— SELECTED EXTRACT —
______________________________

Eli Roth presents a seismic ‘real-life’ shocker.
Crossbreeding an Irwin Allen disaster movie with a grimy exploitation horror? Leave it to Eli Roth to attempt that weirdly compelling genetic experiment. The Hostel man has produced, co-written (with director Nicolás López) and stars in Aftershock as a horny traveller nightclubbing in Chile when a massive earthquake strikes. Falling buildings, gangs of looters, escaped convicts and deadly aftershocks – it’s a slasher movie without an actual psychopath, but no less lethal for it.
“It’s based on stuff that really happened,” says Roth, “but we’ve put it together in a survival-horror kind of way.” Indeed, Aftershock was spawned by a monster quake that struck Chile in February 2010 – and that Lopez lived through. Having met on the festival circuit (where they “discovered we both speak fluent geek,” says Lopez), the duo were mulling a horror collaboration when real life dished out their plot. Aftershock is littered with actualities that happened to Lopez’s social circle on that horrific Saturday night, as Chile’s youth were out partying and clubbing. One acquaintance lost both hands in the nightclub where
Aftershock kicks off, with his friends desperately searching for them in the rubble as techno music pounded. And a prison really did burst open, setting murderers and rapists loose...
It’s all been conjoined into a narrative that mixes a ’70s disaster-movie vibe with Roth-style lashings of gore as Aftershock’s imperilled survivors fight to escape Mother Nature’s wrath and human barbarity. “We didn’t want to make the Oscar version of what really happened,” notes Roth drily. “We just wanted to make a fun scary movie.”

______________________________

— RAW DATA —
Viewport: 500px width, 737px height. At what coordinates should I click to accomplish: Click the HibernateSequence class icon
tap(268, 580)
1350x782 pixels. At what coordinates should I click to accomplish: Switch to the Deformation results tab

______________________________

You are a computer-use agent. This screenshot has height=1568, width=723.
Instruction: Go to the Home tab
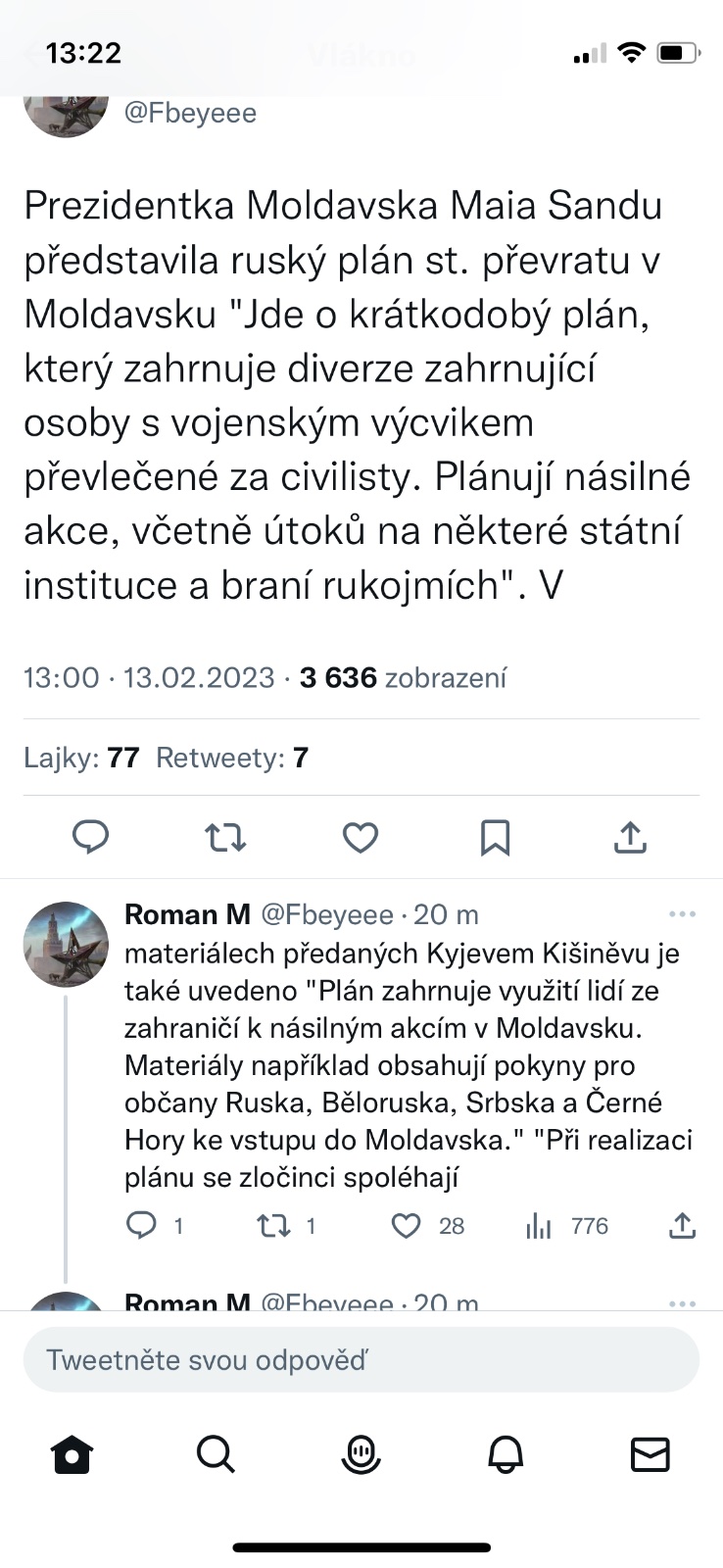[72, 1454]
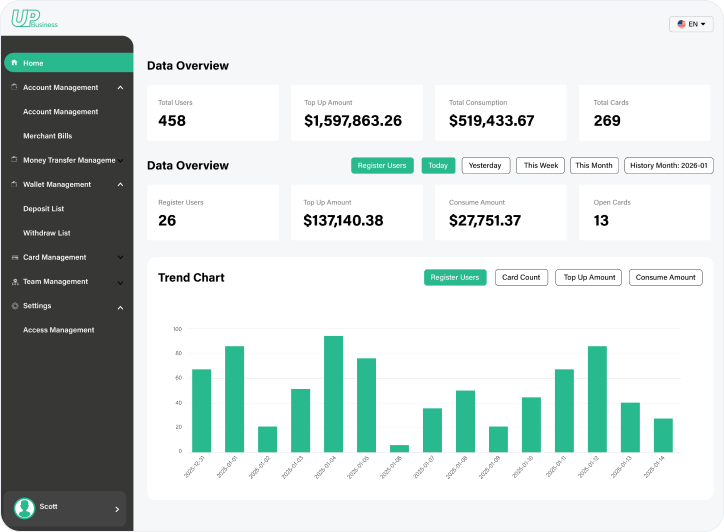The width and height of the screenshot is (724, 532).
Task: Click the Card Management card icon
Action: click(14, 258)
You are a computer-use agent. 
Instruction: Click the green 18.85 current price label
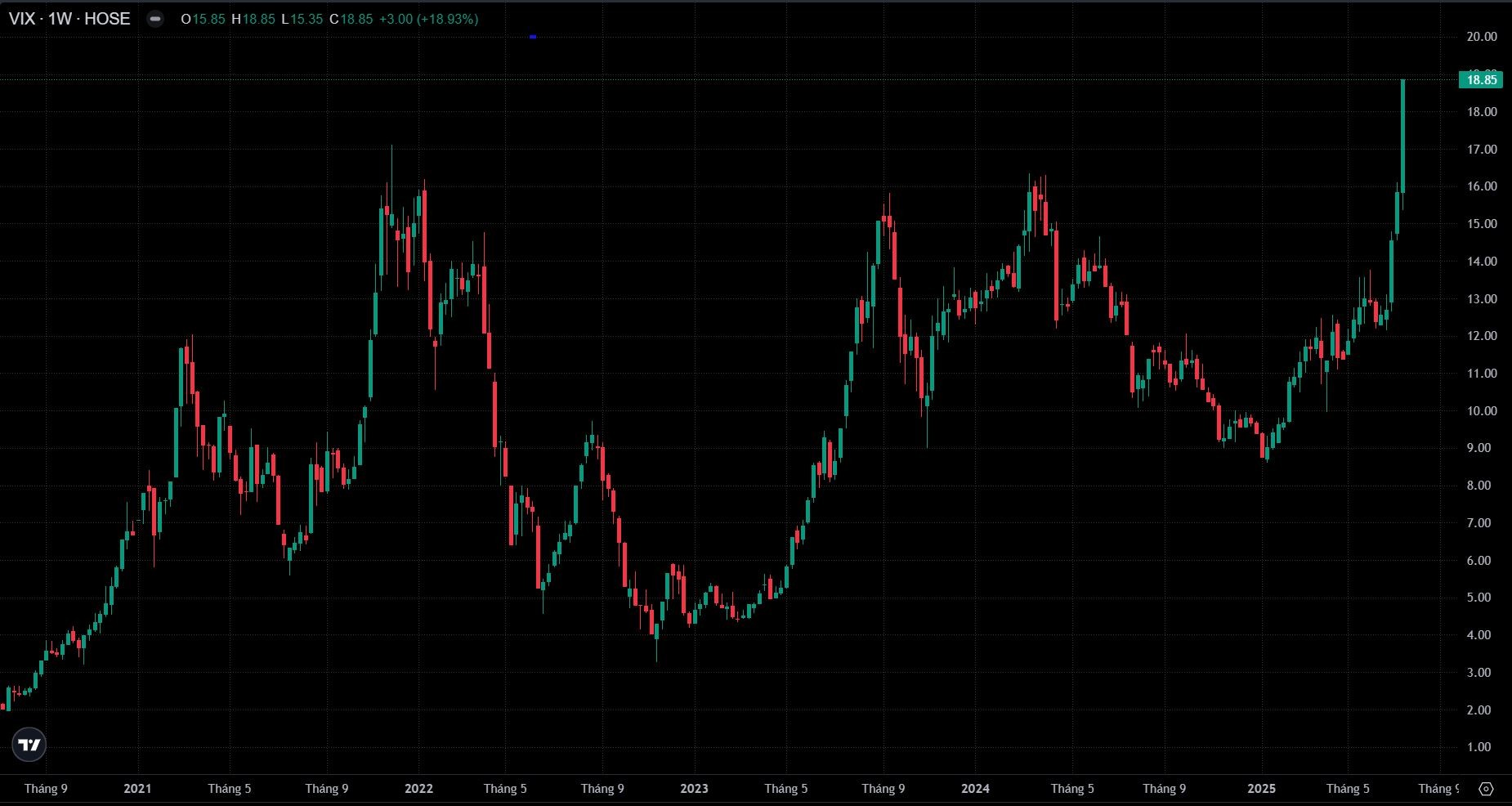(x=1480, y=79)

______________________________

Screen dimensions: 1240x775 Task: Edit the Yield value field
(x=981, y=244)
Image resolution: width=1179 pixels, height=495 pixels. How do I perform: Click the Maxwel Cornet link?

______________________________

— PROBLEM TO WORK ON —
Reproduce the passage of the Aftershock article from "Crossbreeding an Irwin" up to and including "lethal for it.".

— COMPLETED TASK —
Crossbreeding an Irwin Allen disaster movie with a grimy exploitation horror? Leave it to Eli Roth to attempt that weirdly compelling genetic experiment. The Hostel man has produced, co-written (with director Nicolás López) and stars in Aftershock as a horny traveller nightclubbing in Chile when a massive earthquake strikes. Falling buildings, gangs of looters, escaped convicts and deadly aftershocks – it’s a slasher movie without an actual psychopath, but no less lethal for it.